The reader should be aware of the limitations of the study. These include the underrepresentation of many countries, with the majority of the respondents coming only from four countries, namely India, Indonesia, Singapore and Australia (n=137, 53%). These four countries alone vary largely in terms of economic development, healthcare systems, policies and financing structures, and similar variations are observed in the other participating countries. There is also heterogeneity between the public and private sectors in the participating countries. These variations may limit the generalisability of the study results. The study also used an online survey that asked respondents about their opinions and personal estimates of quality-of-care performance; these may deviate from the actual rates in their institutions and may introduce recall bias.

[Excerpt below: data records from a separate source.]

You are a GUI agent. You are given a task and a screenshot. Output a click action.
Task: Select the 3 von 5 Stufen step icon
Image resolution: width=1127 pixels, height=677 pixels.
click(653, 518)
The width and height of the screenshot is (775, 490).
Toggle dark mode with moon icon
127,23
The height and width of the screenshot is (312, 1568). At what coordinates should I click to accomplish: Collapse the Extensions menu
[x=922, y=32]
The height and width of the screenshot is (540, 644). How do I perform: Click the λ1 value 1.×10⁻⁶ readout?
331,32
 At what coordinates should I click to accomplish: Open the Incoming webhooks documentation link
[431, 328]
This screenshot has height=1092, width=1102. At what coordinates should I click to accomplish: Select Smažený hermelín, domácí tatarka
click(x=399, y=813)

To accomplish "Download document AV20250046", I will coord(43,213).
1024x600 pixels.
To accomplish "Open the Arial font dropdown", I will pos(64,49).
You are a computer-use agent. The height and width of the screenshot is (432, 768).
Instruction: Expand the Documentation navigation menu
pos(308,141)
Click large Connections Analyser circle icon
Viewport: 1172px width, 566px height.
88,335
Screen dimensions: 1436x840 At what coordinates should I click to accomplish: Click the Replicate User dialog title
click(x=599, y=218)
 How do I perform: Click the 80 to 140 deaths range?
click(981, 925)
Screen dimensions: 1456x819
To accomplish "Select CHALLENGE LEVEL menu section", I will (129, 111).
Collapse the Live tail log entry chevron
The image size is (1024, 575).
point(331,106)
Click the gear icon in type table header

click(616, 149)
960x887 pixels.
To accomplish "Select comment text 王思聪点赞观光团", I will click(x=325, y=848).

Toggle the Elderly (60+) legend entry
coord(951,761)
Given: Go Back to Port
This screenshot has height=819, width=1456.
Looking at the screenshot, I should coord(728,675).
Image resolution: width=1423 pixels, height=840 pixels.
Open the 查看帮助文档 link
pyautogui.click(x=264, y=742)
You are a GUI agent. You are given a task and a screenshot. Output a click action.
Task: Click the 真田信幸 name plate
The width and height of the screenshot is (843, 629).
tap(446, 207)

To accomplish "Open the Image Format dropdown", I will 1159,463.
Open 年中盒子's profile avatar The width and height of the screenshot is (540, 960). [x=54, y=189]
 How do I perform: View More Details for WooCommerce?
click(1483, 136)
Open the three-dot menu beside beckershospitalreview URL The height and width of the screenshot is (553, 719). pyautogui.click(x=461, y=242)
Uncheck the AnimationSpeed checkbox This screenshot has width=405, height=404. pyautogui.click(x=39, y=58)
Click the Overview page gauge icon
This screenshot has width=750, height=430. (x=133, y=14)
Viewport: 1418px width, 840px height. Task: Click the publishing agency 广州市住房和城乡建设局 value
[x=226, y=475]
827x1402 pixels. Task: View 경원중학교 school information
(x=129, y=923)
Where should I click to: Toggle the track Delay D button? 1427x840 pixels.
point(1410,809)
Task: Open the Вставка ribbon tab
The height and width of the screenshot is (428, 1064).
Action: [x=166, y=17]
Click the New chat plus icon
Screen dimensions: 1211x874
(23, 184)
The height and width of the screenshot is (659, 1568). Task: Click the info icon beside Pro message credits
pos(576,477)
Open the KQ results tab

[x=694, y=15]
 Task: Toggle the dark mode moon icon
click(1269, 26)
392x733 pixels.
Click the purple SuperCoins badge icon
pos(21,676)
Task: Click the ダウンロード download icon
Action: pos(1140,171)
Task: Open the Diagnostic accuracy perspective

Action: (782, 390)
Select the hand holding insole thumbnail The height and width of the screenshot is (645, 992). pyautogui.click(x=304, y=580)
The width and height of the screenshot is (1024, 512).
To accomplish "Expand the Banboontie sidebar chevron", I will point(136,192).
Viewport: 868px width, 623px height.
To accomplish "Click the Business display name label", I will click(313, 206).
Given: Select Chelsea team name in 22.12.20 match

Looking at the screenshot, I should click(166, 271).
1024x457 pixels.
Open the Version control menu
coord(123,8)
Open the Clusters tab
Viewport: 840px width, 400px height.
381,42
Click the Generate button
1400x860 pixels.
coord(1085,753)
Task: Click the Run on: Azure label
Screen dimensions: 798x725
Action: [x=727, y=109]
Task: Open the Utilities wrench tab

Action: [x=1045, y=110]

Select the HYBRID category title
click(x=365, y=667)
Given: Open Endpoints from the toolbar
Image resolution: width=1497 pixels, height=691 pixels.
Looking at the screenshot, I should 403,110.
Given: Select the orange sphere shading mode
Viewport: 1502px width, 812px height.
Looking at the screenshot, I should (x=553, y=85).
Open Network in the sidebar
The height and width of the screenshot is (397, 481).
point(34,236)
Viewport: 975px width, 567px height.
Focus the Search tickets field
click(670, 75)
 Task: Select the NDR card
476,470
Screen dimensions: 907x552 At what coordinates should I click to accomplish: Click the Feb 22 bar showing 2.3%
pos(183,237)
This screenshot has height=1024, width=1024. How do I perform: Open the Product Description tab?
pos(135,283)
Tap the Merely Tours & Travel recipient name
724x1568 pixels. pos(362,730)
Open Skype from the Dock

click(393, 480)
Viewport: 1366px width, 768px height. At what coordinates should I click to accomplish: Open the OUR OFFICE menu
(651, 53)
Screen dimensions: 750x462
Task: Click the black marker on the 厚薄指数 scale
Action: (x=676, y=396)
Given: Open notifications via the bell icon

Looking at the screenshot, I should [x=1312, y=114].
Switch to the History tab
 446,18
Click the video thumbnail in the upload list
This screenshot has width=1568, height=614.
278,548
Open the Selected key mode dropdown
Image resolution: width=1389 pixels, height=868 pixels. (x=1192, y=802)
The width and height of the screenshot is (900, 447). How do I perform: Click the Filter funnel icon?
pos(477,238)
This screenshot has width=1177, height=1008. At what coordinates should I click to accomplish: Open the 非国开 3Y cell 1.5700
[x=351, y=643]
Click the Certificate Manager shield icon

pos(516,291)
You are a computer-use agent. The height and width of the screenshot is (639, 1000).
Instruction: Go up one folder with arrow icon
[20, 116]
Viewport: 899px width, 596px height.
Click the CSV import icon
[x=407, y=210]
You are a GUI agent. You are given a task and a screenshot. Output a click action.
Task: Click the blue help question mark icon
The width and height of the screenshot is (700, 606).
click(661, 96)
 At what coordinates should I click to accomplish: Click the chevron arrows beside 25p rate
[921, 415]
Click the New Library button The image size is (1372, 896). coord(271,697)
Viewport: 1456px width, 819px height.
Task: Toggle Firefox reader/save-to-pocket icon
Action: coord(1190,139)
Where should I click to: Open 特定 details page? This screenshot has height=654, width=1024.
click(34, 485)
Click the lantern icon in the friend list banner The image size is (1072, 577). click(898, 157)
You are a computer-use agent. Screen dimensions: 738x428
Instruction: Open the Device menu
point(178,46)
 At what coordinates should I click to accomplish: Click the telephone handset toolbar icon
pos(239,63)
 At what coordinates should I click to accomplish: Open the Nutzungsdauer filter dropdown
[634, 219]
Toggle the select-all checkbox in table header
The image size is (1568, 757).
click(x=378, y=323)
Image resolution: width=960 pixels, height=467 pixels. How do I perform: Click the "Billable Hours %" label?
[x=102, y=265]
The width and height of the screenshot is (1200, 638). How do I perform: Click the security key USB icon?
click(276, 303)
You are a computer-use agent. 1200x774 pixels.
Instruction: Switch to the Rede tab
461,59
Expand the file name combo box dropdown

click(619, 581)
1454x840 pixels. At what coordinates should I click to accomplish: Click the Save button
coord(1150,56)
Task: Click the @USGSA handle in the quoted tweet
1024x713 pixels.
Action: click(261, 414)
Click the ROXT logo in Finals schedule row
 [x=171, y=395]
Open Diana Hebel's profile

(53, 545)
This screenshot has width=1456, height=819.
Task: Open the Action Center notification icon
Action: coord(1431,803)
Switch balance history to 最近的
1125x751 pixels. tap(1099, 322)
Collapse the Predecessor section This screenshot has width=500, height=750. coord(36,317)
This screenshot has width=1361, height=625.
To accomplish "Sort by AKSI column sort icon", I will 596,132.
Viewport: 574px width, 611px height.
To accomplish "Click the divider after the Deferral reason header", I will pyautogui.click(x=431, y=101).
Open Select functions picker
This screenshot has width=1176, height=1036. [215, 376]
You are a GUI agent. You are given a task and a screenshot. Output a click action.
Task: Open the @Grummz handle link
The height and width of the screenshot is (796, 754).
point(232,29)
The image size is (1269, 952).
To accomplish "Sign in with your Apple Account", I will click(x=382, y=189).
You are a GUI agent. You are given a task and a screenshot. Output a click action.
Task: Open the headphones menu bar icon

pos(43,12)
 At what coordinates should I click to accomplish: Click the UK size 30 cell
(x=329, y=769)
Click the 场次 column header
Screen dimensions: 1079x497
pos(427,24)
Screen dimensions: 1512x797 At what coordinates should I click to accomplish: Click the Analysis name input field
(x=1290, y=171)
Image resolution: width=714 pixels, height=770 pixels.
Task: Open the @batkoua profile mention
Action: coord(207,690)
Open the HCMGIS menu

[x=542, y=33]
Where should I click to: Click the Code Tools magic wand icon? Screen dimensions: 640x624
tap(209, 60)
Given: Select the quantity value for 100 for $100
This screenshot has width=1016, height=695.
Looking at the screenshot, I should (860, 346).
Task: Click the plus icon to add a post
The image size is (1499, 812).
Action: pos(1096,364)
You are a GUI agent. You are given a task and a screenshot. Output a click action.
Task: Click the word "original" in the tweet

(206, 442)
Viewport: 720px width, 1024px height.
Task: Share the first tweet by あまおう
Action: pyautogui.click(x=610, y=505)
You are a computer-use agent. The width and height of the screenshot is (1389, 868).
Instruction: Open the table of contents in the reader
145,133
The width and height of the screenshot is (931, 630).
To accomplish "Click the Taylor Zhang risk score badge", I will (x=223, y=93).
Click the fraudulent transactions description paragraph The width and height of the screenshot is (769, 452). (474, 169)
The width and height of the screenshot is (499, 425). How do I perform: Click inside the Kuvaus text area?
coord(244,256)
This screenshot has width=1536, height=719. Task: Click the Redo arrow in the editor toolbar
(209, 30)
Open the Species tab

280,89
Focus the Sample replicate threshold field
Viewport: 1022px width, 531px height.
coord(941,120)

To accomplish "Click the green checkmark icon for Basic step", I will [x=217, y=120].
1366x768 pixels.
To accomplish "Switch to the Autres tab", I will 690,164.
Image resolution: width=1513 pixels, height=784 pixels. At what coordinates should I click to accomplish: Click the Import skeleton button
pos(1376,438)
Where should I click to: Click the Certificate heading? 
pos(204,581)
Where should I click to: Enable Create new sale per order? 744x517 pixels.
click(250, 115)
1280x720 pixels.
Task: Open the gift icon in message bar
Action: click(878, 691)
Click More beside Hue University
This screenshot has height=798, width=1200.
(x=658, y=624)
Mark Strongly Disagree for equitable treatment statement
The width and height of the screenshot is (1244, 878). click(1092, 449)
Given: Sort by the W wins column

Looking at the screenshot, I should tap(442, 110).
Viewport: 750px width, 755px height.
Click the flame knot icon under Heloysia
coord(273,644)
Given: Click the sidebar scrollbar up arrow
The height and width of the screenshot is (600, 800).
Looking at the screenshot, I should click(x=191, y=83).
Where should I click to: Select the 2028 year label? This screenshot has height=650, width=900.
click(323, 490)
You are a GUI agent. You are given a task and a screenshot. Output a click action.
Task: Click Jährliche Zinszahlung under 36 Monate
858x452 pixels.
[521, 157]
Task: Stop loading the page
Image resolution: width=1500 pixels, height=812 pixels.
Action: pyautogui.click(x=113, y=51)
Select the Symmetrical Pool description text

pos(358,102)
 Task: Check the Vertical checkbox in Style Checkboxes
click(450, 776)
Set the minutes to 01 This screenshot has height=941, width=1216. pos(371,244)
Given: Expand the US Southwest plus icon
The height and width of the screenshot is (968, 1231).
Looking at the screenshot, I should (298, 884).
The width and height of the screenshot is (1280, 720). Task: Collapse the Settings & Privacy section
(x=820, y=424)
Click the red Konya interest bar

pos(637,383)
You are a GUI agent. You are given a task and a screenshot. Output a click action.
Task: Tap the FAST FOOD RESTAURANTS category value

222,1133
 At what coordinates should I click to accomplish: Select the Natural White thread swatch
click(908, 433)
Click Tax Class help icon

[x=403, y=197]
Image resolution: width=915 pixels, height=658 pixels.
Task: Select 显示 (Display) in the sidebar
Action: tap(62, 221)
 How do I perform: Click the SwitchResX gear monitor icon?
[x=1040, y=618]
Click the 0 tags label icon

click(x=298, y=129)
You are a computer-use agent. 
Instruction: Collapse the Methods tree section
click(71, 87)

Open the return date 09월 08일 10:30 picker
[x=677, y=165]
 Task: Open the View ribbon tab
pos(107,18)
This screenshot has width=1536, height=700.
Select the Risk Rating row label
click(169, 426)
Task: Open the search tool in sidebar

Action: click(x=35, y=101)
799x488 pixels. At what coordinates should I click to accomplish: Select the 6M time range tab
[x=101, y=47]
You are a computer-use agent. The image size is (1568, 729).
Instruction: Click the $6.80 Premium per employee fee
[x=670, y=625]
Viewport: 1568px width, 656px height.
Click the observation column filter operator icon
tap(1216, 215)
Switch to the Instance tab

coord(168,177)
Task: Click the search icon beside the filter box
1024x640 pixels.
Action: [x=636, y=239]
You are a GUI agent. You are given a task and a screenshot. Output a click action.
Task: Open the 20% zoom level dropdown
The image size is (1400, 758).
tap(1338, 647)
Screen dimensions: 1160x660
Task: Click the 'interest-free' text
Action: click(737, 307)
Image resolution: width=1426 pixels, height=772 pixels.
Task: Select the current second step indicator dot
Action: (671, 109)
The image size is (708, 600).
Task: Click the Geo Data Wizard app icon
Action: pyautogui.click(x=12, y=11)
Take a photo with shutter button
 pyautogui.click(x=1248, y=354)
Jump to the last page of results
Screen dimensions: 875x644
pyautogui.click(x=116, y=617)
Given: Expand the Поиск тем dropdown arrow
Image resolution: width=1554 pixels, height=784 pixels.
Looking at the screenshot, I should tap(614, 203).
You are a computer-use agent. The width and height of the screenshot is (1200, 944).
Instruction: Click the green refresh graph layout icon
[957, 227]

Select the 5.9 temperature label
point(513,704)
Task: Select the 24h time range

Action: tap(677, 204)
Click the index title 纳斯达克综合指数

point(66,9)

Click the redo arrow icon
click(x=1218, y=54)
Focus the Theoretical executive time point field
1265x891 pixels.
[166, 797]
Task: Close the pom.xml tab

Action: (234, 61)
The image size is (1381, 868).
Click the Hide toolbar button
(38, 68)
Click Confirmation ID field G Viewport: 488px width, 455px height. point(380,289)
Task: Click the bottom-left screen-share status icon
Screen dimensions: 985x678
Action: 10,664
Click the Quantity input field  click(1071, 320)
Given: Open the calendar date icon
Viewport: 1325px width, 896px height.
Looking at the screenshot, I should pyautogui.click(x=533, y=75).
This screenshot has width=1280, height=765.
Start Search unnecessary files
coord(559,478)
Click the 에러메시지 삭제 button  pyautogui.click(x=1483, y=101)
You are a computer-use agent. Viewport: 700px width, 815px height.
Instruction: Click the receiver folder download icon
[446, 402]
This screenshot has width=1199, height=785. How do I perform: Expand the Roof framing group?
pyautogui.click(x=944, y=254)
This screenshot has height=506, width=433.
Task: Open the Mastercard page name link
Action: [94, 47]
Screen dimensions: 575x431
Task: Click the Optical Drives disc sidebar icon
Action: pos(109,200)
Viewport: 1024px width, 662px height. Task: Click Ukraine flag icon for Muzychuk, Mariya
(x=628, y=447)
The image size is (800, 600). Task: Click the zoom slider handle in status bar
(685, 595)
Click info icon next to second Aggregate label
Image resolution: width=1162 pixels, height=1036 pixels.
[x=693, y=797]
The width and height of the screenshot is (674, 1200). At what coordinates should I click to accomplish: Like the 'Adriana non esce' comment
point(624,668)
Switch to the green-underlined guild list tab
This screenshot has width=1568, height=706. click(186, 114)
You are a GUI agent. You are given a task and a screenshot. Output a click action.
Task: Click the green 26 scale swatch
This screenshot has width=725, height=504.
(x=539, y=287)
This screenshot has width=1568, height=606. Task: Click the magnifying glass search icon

The authors also acknowledge that highlighting and quantifying the gaps in HF management would be insufficient to develop concrete solutions to address these gaps. Qualitative responses would have been helpful to identify the specific challenges faced by each APSC member country, which vary widely across various aspects, as previously mentioned. Nonetheless, with these findings, we encourage the various APSC member countries to conduct qualitative studies and quality improvement initiatives on HF management. Several quality improvement tools and programmes have already been initiated in the Asia-Pacific region from which the APSC member countries can adopt or build upon.17,19–21
This study found that healthcare professionals in the APSC member countries perceived substantial gaps in the availability of diagnostic and therapeutic interventions for HF in their areas of practice. NP testing was less available than TTE, which is the primary diagnostic modality for HF in the region. MRAs and newer but more expensive disease-modifying medical therapies such as ARNIs and SGLT2Is were also not available in many centres. Furthermore, many centres in the region reported gaps in the post-discharge care of patients with HF.